As a NaNoWriMo winner last year, I received a sweet deal on a subscription to Great Courses Plus. I signed up for it because it had a series on Philosophy of Mind. My thinking was that if I couldn’t read my Philosophy of Mind texts and course work from 2012 well enough to remember, maybe I could watch a series of short video lectures and learn that way. It sort of worked. I couldn’t watch a 30-minute lecture in one go, and I didn’t remember much better. Actually, I don’t recall any of what I watched.
As regular readers know, I spent the summer relearning how to read with comprehension and began reading Philosophy of Mind again, this time being able to understand, remember, and extrapolate. Still, it’s tough. I can read only a few or two paragraphs at a time. So before my subscription ran out, I thought I’d re-watch the 30-minute lecture on Descartes and dualism to augment my reading.
Well. That was different!
I created imagery as I watched, just like I do when reading. It was kind of automatic, which is a really good sign that my brain has changed as a result of my reading rehab ie Visualizing and Verbalizing with Lindamood-Bell. I used a lot of the imagery I had created while reading Descartes’s meditations and some of the related course work.
The most astounding part: I understood the lecture at a much deeper level than I had prior to my summer of learning how to visualize and verbalize what I read. This week, I remembered bits he mentioned in his lecture that I hadn’t known or remembered from when I first watched his lecture or took the Philosophy of Mind course back in 2012 (what I’ve reread of the course so far didn’t mention the bits I learnt from the video lecture). I was able to connect the dots, almost seamlessly. I also watched the entire lecture.

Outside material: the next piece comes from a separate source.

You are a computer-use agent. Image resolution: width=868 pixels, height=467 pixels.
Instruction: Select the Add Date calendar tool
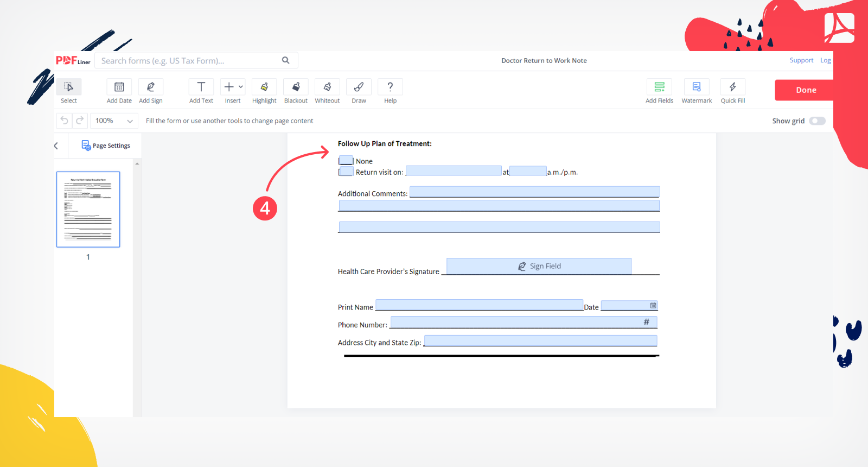pos(119,87)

I’m actually watching shows and movies with fewer stoppages, too.
As a result, it was far more enjoyable — the mental work paid off. Just like with reading. The only thing I didn’t do properly was verbalize what I’d watched: speak out loud a word summary, tell myself the main idea, ask myself higher-order thinking questions. I should do that next time.
When you can watch or read with comprehension, it’s not a chore, it’s not disheartening, it’s rewarding.
So since I was again a NaNoWriMo winner and Great Courses Plus again offered a discount and this time in Canadian dollars, too, I re-subscribed so I could start watching the lectures all over again. And this year finish the series.